Interrogé sur le fait de savoir de qui ils se sentaient les plus proches entre Emmanuel Macron et Jean-Luc Mélenchon, M. Hamon a commencé par estimer que sur les questions de révolution numérique il se sentait « plus proche de M. Macron » tandis que « sur la transition écologique [il a] des points d’accord avec Jean-Luc Mélenchon ». Du reste, s’il avait à choisir, M. Hamon a expliqué :

« Je suis de gauche, et Jean-Luc Mélenchon est de gauche. Emmanuel Macron se dit ni de droite ni de gauche. La gauche commence avec ceux qui se disent de gauche. »

Répondant à la même question, Manuel Valls s’est, lui, dit du côté des « progressistes, de Benoît Hamon à Emmanuel Macron ».
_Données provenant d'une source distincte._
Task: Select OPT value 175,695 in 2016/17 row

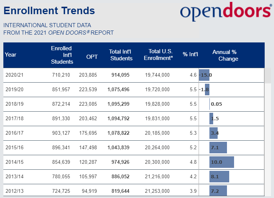Action: 88,133
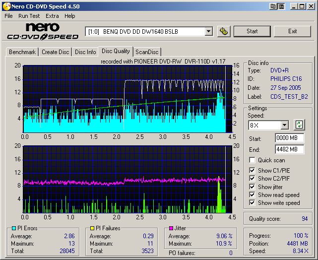Click the refresh speed icon in Settings
The height and width of the screenshot is (260, 318).
point(299,125)
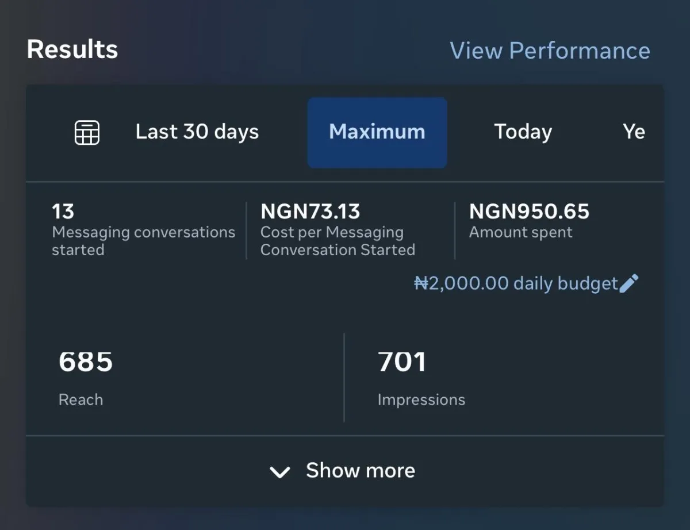Click Cost per Messaging Conversation Started label
690x530 pixels.
tap(338, 241)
Enfin, après avoir tergiversé sur la question depuis le début de la semaine, Manuel Valls s’est, à l’instar de Benoît Hamon, engagé à respecter les règles de la primaire. « J’accepterai le verdict de cette élection » a affirmé M. Hamon, quand M. Valls a lancé : « Attendons dimanche mais moi je respecte les règles, ça n’a pas toujours été le cas de Benoît ces dernières années. » Ultime coup de griffe à l’attention de l’ancien frondeur du gouvernement.